_INSTRUCTIONS:_
(1) In the letters about "The Bachelors," copy out everything from "Reporter Roxanne Roberts" down to "a marital mission." verbatim.
(2) Please condense the paragraph in the letters about "The Bachelors" that begins "Despite a statement by Rep. Dana Rohrabacher" into a short bulleted list that keeps its main facts.

_GIVEN TEXT:_
--- Start ---
If one wishes to be treated with respect, one must treat others with respect regardless of their sex, race, social status, etc. How can you sacrifice principles for the sake of a frivolous article? Where were your editors? -- Lisa A. Clifton

I was outraged by the article "The Bachelors," which discussed major male political figures in terms of their marital eligibility. Politicians face enough challenges in establishing their credibility without such attempts to cheapen them.

Reporter Roxanne Roberts called Judge David Souter the new "catch of the day," implying that at age 51 he might be rescued from bachelorhood by Washington's power-hungry women.

Despite a statement by Rep. Dana Rohrabacher (R-Calif.) that people in Washington are more interested in politics than sex, Roberts treated her targeted politicians like subjects for a personals ad, complete with phone numbers, and even ranked them from most to least eligible. Likewise, she portrayed the "barracuda" who chase after them as creatures driven exclusively by a desire for social prestige -- a traditional stereotype that says women have no pursuit beyond a marital mission.

By reducing the complex nature of contemporary men and women to a single element, the article documented the willingness of today's press to substitute insightful and substantive journalism with thoughtless entertainment. It is deplorable to see what was once reserved for supermarket tabloids prominently displayed in our national newspaper. -- Elizabeth L. Lee

Would Roxanne Roberts really have us believe that a man's success is best judged by 1) how powerful he is, 2) how well he relates to other powerful men and 3) which celebrity women he attracts? Likewise, are women to rate their success by their closeness to powerful men?

A friend recently challenged me with what she said was a Biblical ideal of success, albeit one that rarely seems to count in modern Western culture. She said that a powerful person's success should not be rated according to how well he or she relates to other powerful people, but according to how well he or she relates to weaker members of society. Imagine if we actually held ourselves to such a standard. -- Jim Kenaston

The article "Bachelors," phone numbers and all, was worth the price of my paper. But I think some of us women outside the Washington glitz network ought to get in on the most eligible bachelor action. After all, those guys are in Washington to serve the whole country, right?

There's a lot to be said for power dating in a small town like mine. First, unlike Washington, where the masses mob eligible politician-bachelors when they step outside, guys here can relax when they go out on dates. They can linger over beer and crab cakes, and no one will bother them. Heck, they won't even be recognized. Hulk Hogan might have a problem, but politicians? Around here, people would just ask them to pass the ketchup.

Mutual interests? No problem. Bob Kerrey and I could talk about my Nebraska relatives. He'd love the stories about Clarence and Elmer Smith, the brothers who drove from their hometown of Gibbon to the metropolis of Kearney every day to sit in their car on Main Street and eat the lunch they brought from home. They're kind of power guys themselves.
--- End ---
_INFORMATION SUPPLIED:_
--- Start ---
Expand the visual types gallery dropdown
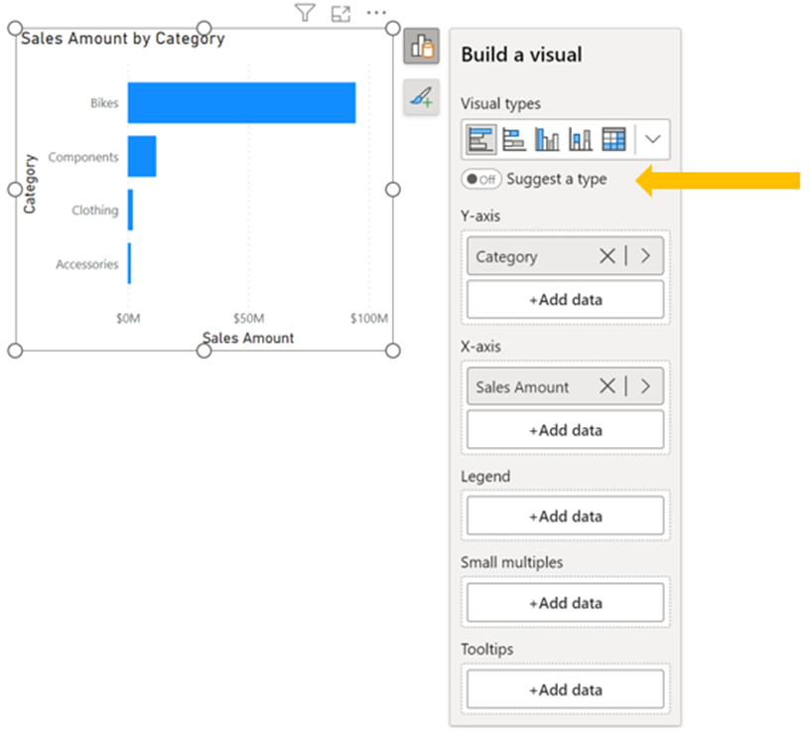The width and height of the screenshot is (810, 738). (652, 140)
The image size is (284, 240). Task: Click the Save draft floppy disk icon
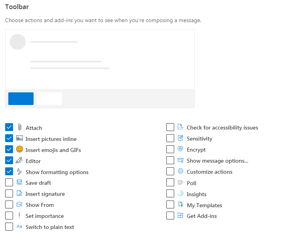[x=19, y=182]
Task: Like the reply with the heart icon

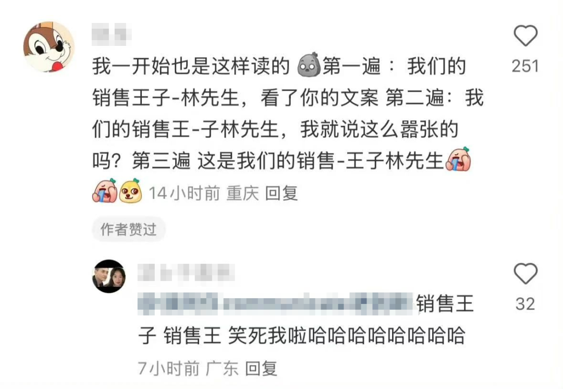Action: click(x=525, y=273)
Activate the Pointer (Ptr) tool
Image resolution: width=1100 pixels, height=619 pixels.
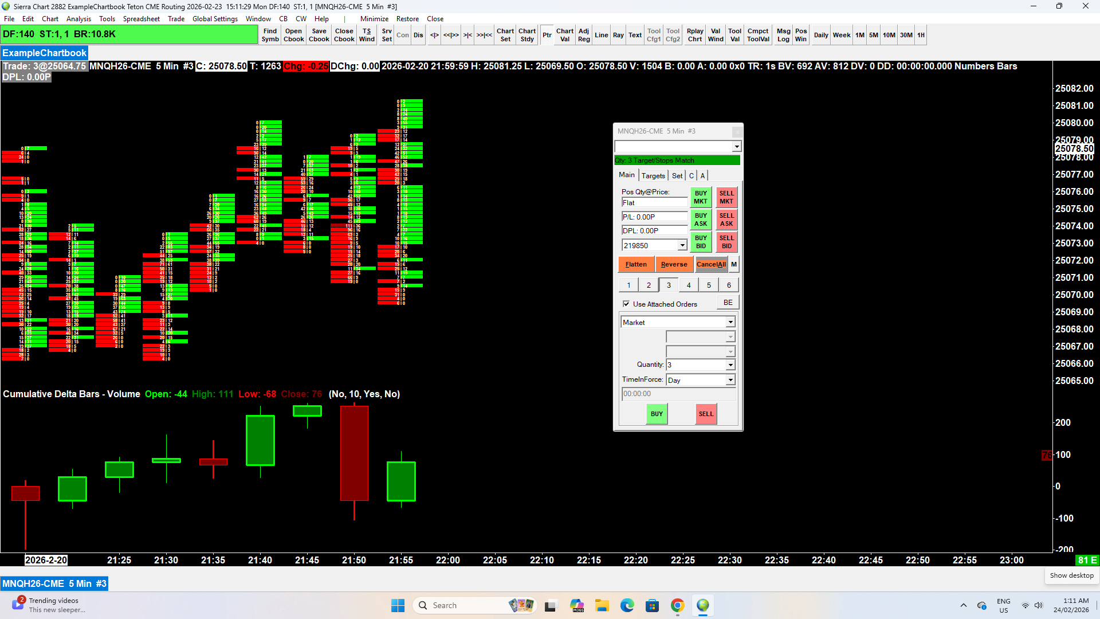[547, 35]
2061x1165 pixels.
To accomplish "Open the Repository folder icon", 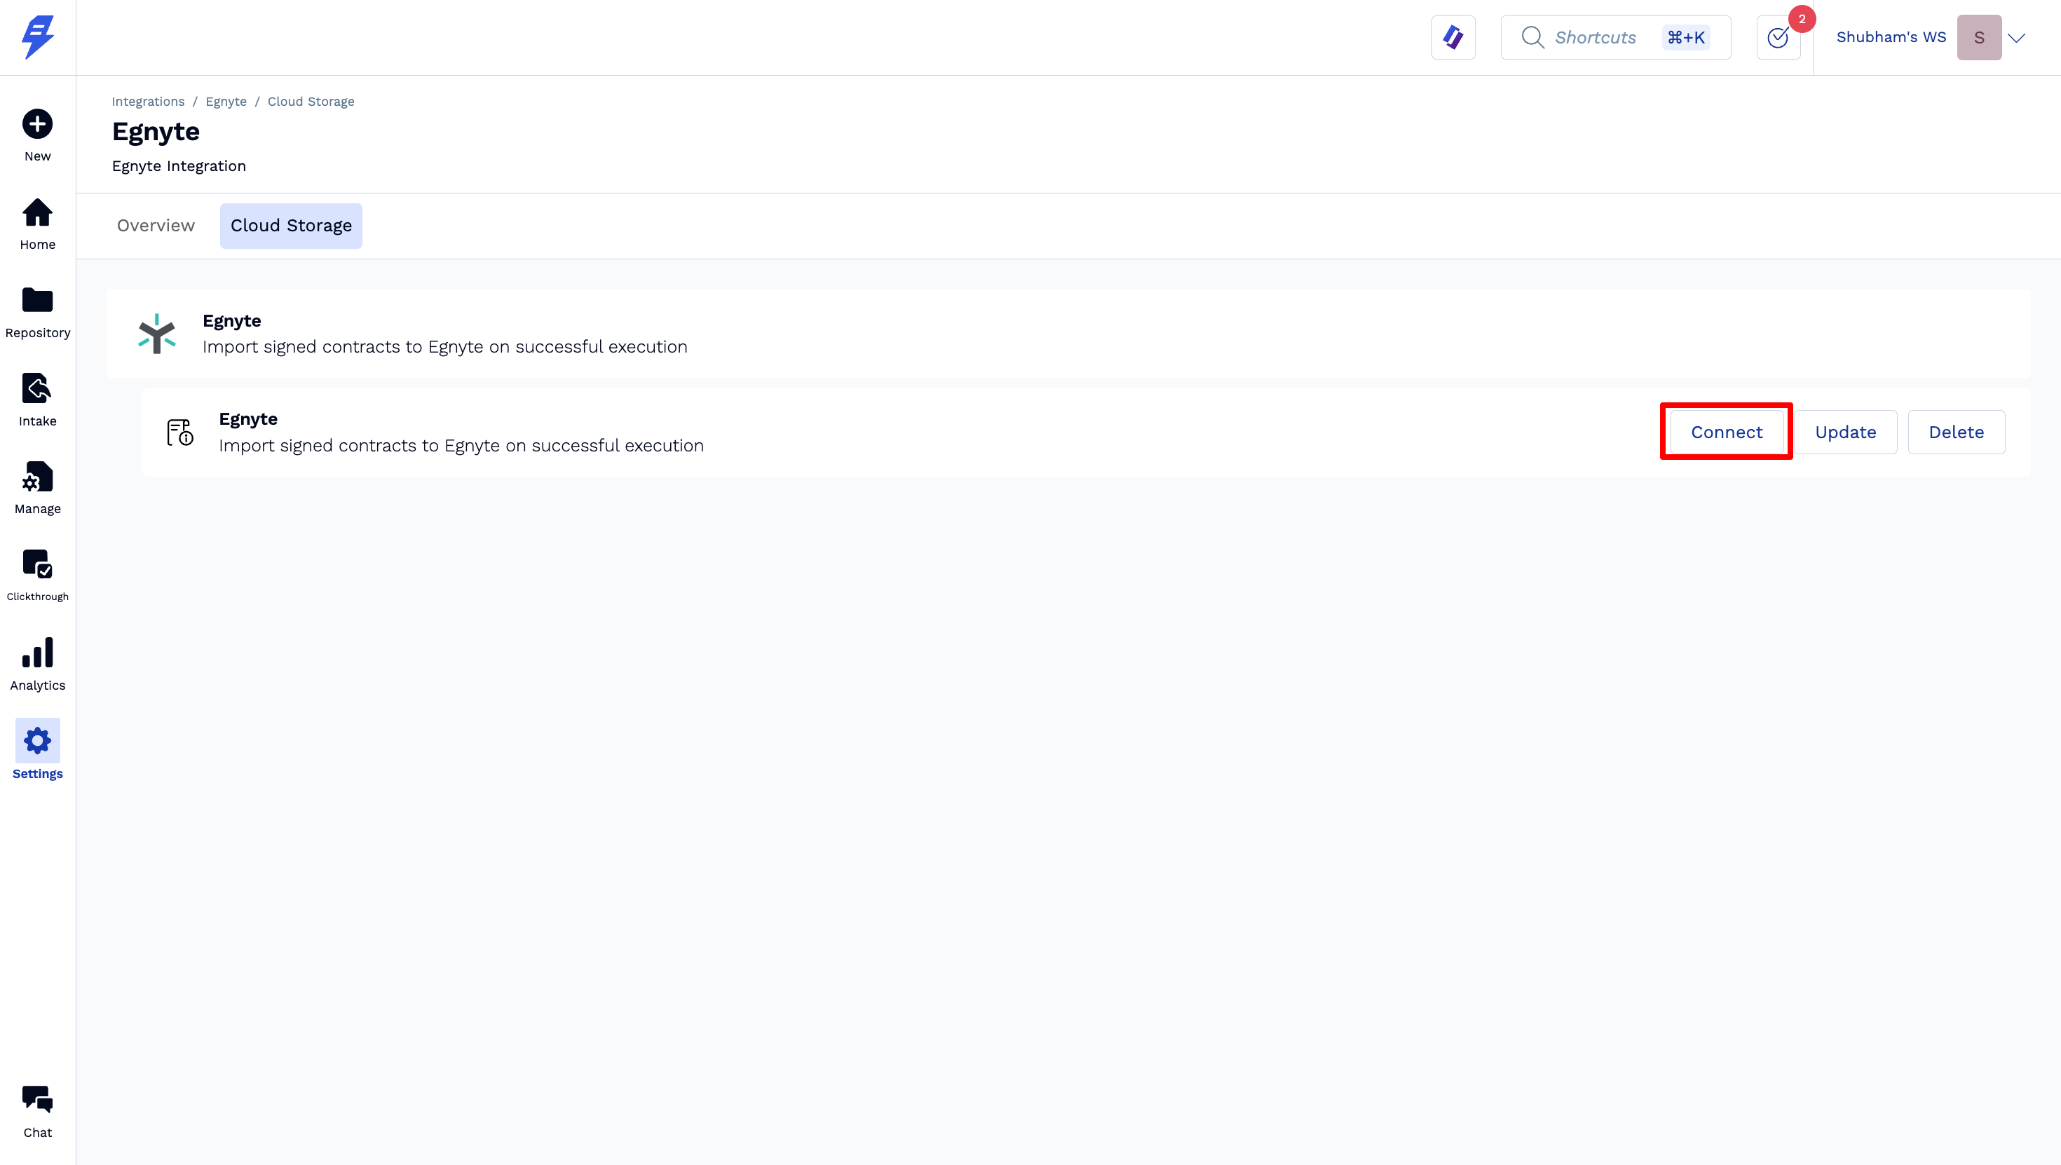I will 38,300.
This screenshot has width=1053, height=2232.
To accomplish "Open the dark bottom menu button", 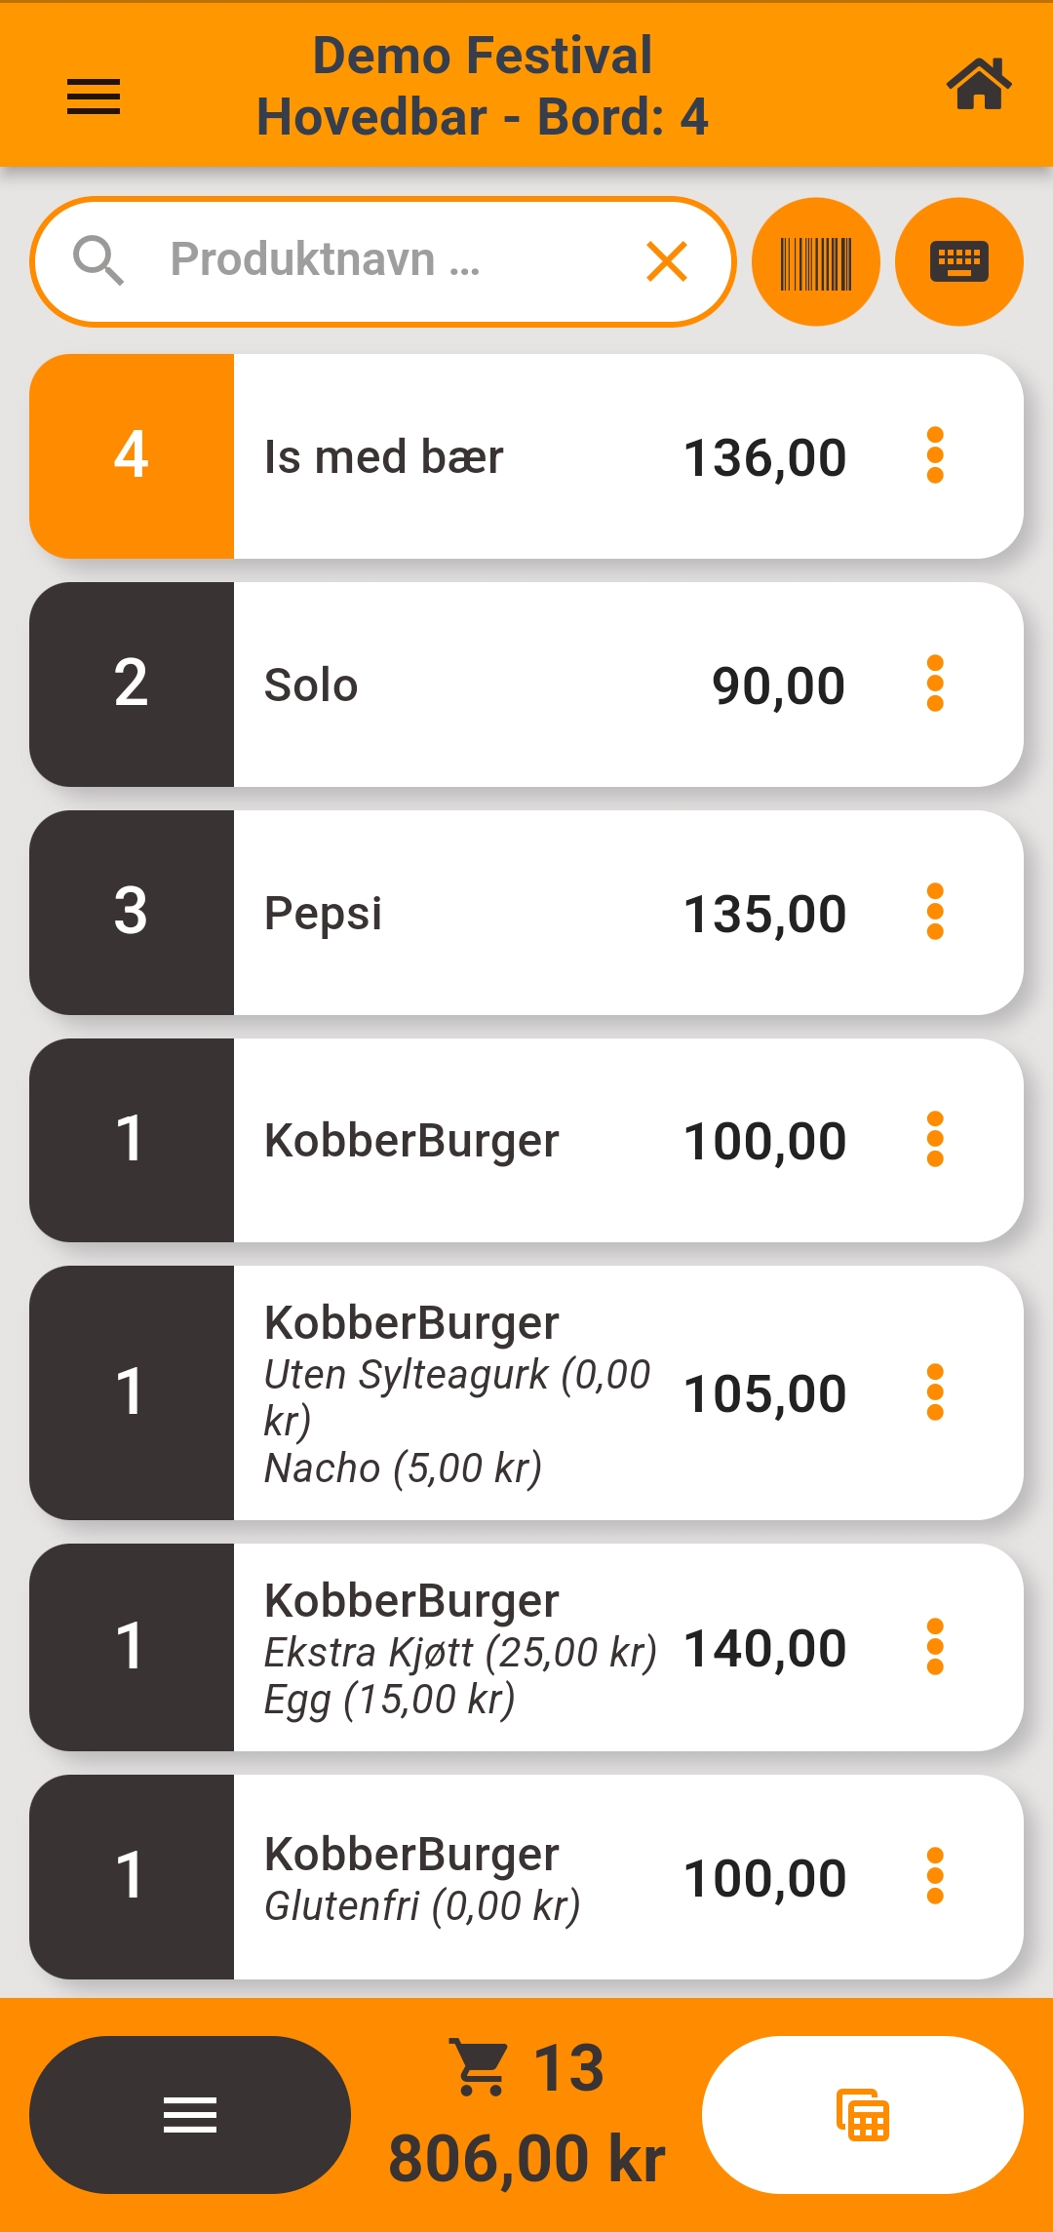I will (x=190, y=2115).
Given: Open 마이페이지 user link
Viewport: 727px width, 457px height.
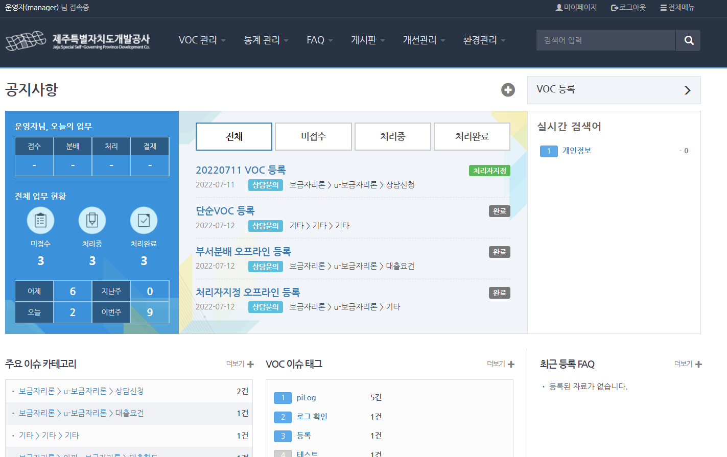Looking at the screenshot, I should (576, 8).
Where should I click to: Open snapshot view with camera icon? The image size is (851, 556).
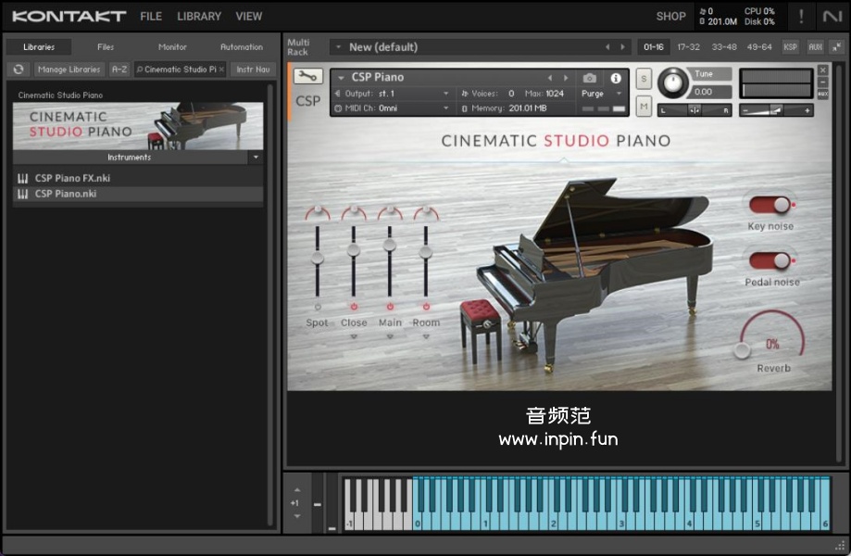point(590,79)
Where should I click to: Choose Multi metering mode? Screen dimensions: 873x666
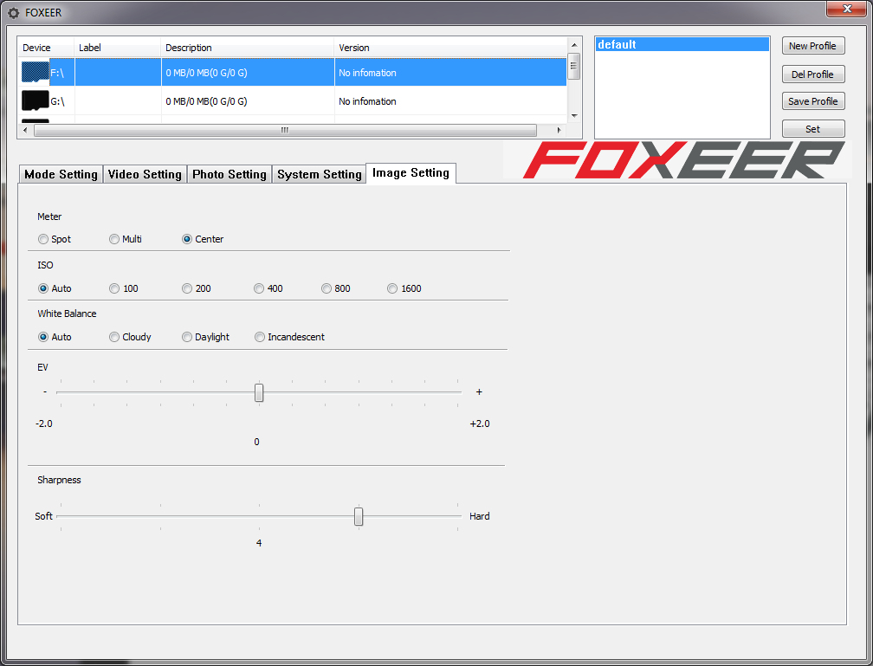pyautogui.click(x=114, y=239)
--- End ---
_ANSWERS BELOW:_
(1)
Reporter Roxanne Roberts called Judge David Souter the new "catch of the day," implying that at age 51 he might be rescued from bachelorhood by Washington's power-hungry women.

Despite a statement by Rep. Dana Rohrabacher (R-Calif.) that people in Washington are more interested in politics than sex, Roberts treated her targeted politicians like subjects for a personals ad, complete with phone numbers, and even ranked them from most to least eligible. Likewise, she portrayed the "barracuda" who chase after them as creatures driven exclusively by a desire for social prestige -- a traditional stereotype that says women have no pursuit beyond a marital mission.

(2)
- Rep. Dana Rohrabacher (R-Calif.) said people in Washington are more interested in politics than sex.
- Roberts still treated the politicians she targeted like subjects for a personals ad, with phone numbers, and ranked them from most to least eligible.
- She portrayed the "barracuda" who chase them as driven only by a desire for social prestige.
- That portrayal is a traditional stereotype that says women have no pursuit beyond a marital mission.